France's Housing Minister Emmanuelle Cosse has urged members of the French public to consider taking in a refugee, as asylum shelters cannot cope with the sheer numbers of individuals.
The minister has said that the government would be offering incentives to the charities that could help set up housing situations between refugees and the public.
To house 1,000 extra people, the government is willing to shell out €1,500 per refugee per year to any charity with the capacity to help find housing for 50 refugees or more.
The scheme would only apply to those who already have refugee status, the minister added.
Of course, this means that the public will have to be ready to open their doors to help out, with Cosse calling for “citizen engagement”.
Those looking to host must be able to provide a private room and must be able to commit for at least five months, she said.
Cosse, pictured below, also announced plans to create an additional 3,000 bed spaces in reception centres “before the end of September”, more than doubling the current figure of 2,000.
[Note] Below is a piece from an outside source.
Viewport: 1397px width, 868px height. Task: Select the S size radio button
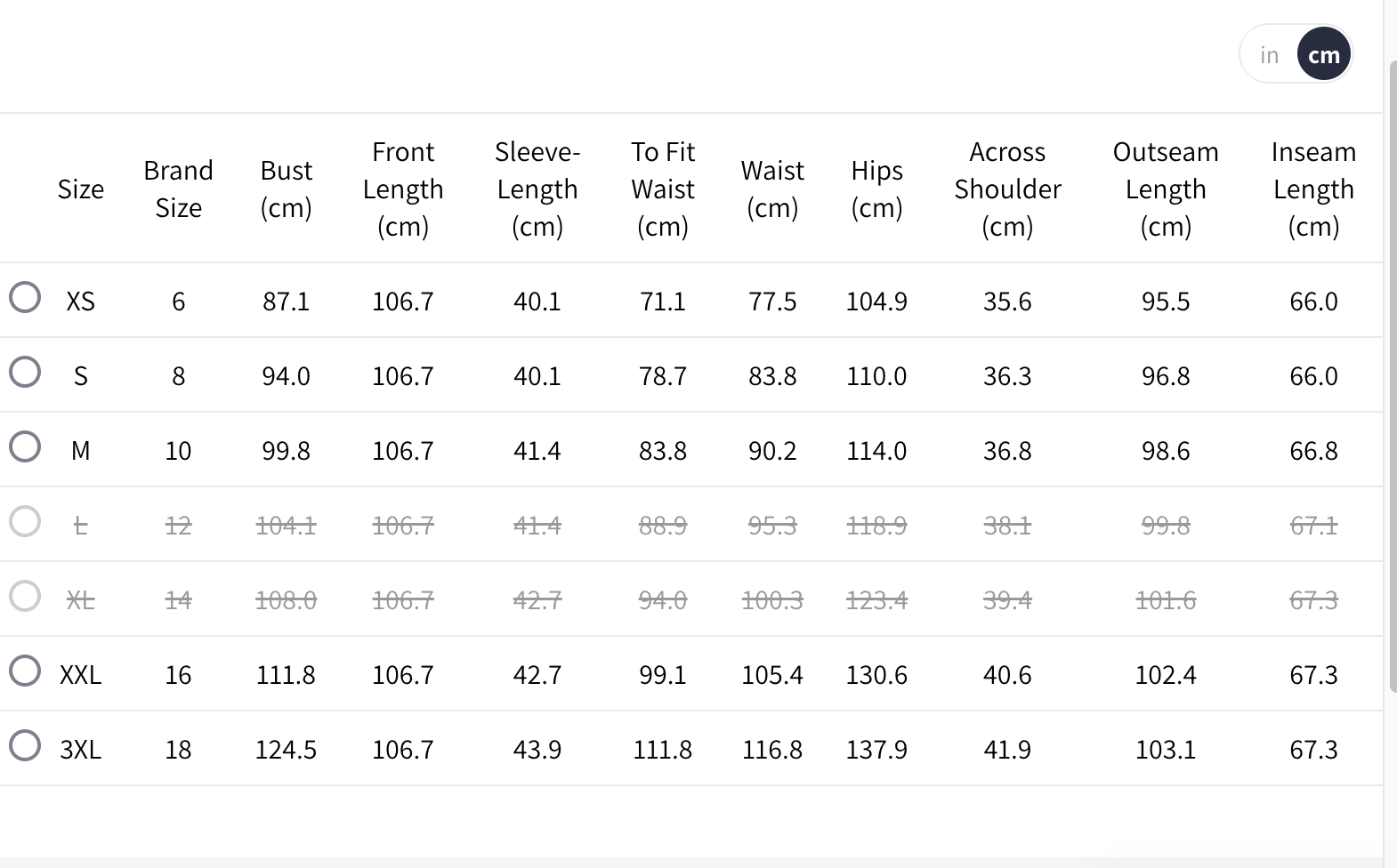(x=25, y=372)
The extra beds will be provided at around 50 centres across France, Cosse told Le Monde newspaper.
France is already facing tough challenges with the influx of refugees, the number of whom is set to swell by 30,000 up until 2017 in accordance with EU quotas.
Charities wishing to take part in Cosse's plan must apply by September 20th in time for an October launch.
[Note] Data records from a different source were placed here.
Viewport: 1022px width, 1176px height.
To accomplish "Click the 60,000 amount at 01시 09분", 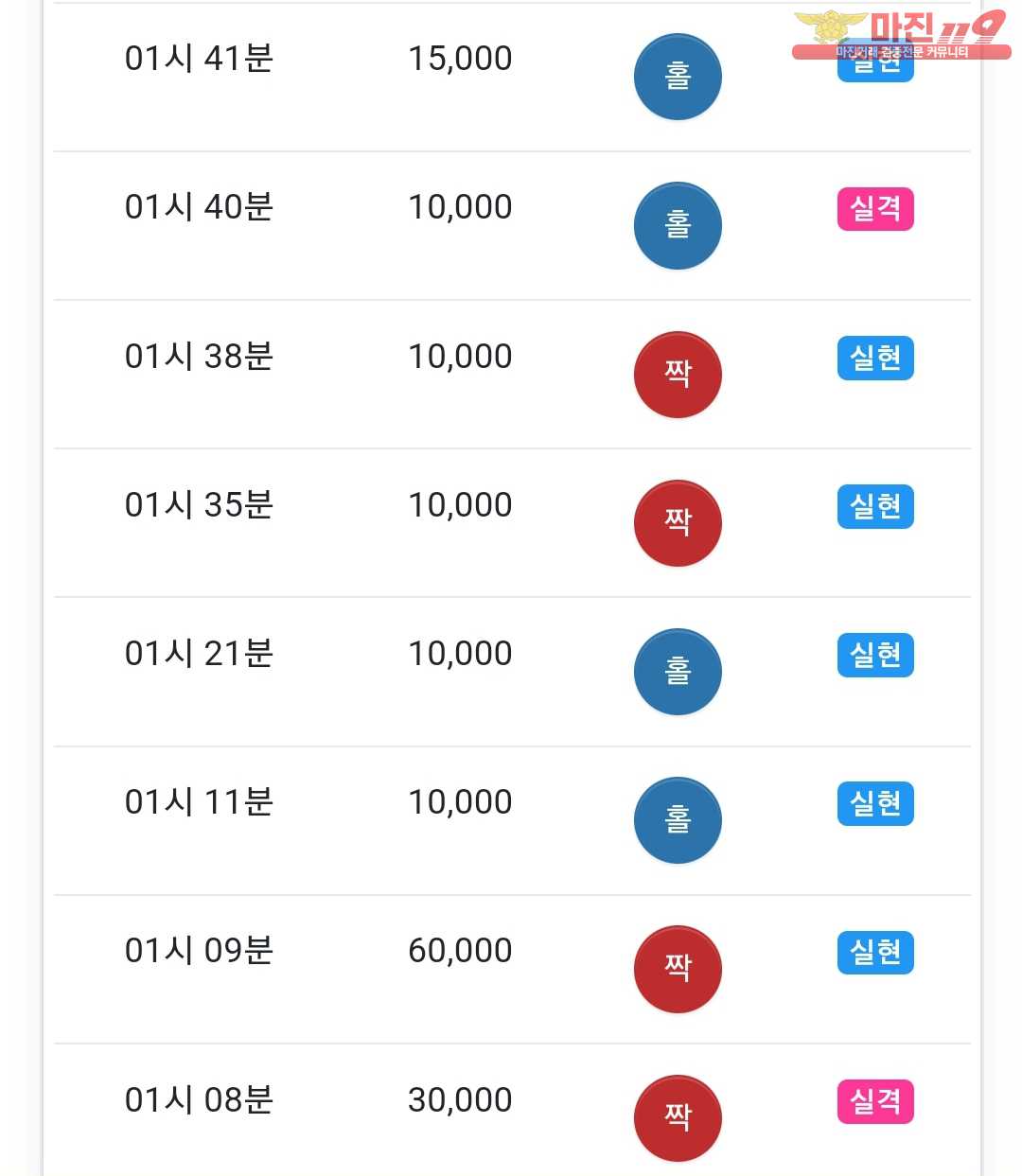I will 460,951.
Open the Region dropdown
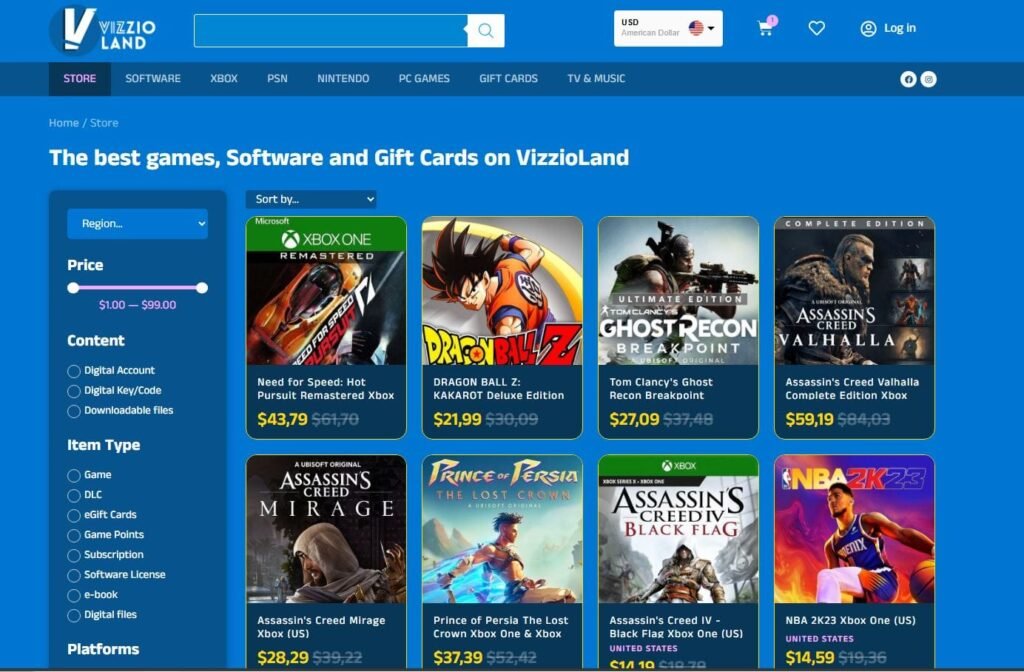Viewport: 1024px width, 672px height. pyautogui.click(x=137, y=224)
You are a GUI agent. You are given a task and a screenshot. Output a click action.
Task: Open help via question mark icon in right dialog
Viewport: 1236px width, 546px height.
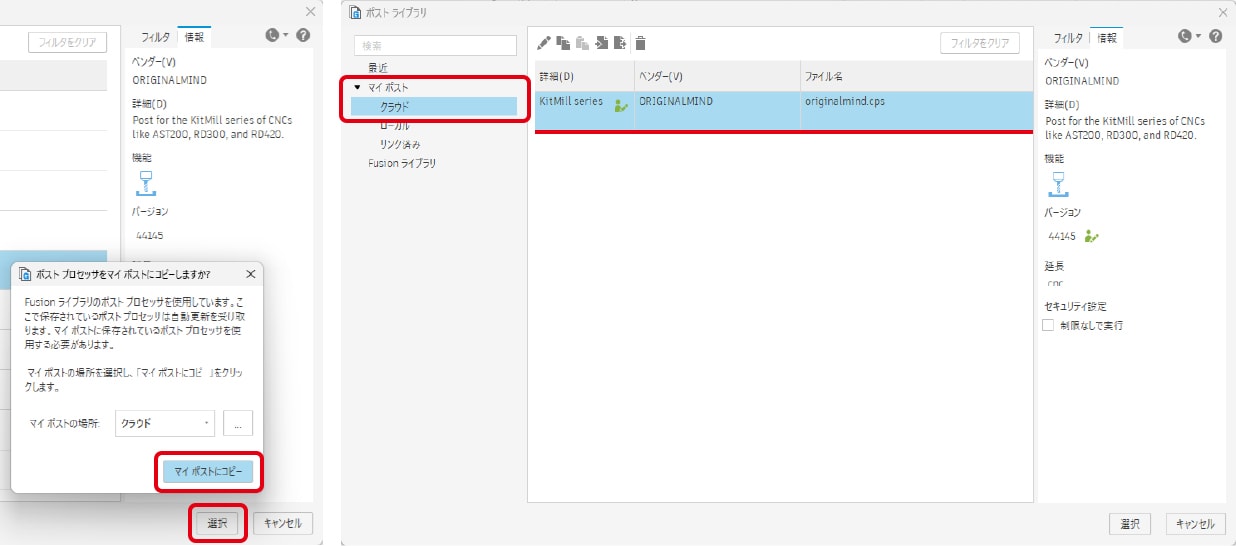(x=1215, y=36)
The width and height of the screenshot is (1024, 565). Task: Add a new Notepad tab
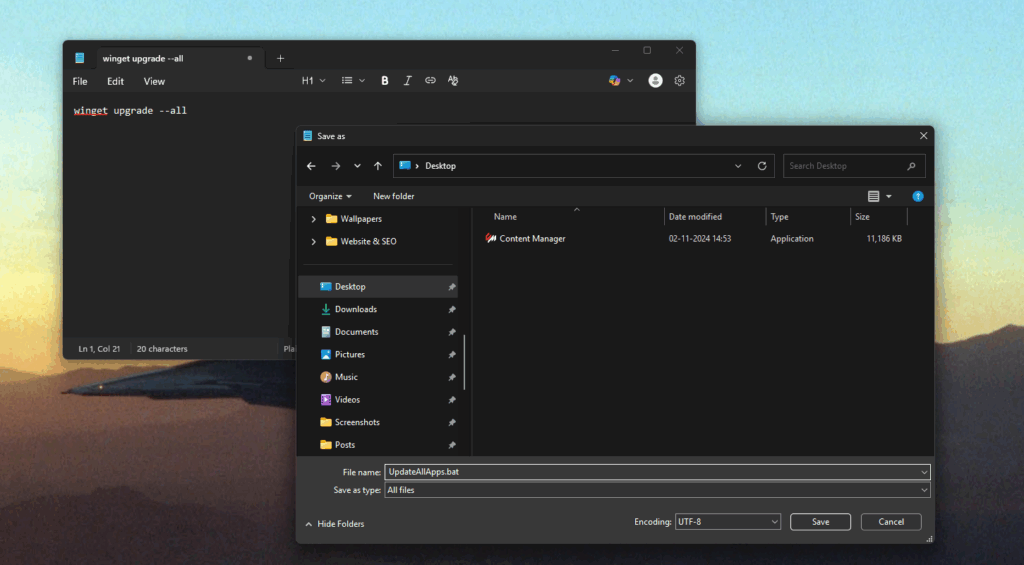click(x=280, y=58)
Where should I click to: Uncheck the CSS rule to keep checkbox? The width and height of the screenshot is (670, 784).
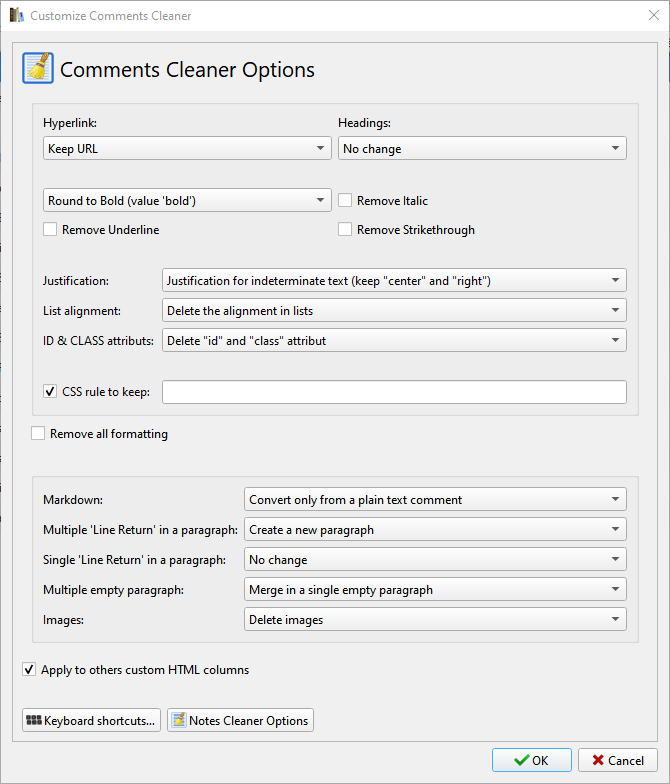pos(50,392)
The French public has already proved willing hosts when it comes to taking in refugees, with charities like Singa already operating to help refugees find homes among the French.
One Parisian woman, who spoke to The Local on condition of anonymity, said that housing a refugee for five months in her Paris flat was “a genuinely positive experience”.
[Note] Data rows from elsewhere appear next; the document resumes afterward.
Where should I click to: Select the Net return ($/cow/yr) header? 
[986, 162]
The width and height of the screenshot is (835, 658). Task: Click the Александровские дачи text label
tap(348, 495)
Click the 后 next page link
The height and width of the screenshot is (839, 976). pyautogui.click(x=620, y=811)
“I now have a friend from a background I would never have come across in my day to day life,” she said, adding the trio would often share meals and discussions.
“It gave me a chance to personalise a faceless issue that confronts us almost daily. I have an intimate understanding of the reasons he left, the risks he took to get to Europe and the determination he has to fit in and stay.”
Paris police work to move on scores of refugees in northern Paris. Photo: AFP
However, it wasn't always smooth sailing, she added.
“Language was probably the biggest barrier. Even though he had French lessons three days per week, communication was not always easy. Sometimes it required extra concentration which could be difficult after a long day at work,” she said.
The woman advised people looking to do the same to commit to a time frame and then extend it if need be.
“Don't be tempted to promise too much too soon. It's better to invite them to stay longer than ask them to leave,” she said.
She also suggested reading up on the refugee's home country in advance and setting some basic house rules for everyone.
“On the whole I wouldn't say the experience changed my life forever but it certainly enriched it. I'd do it again in a heartbeat,” she told The Local.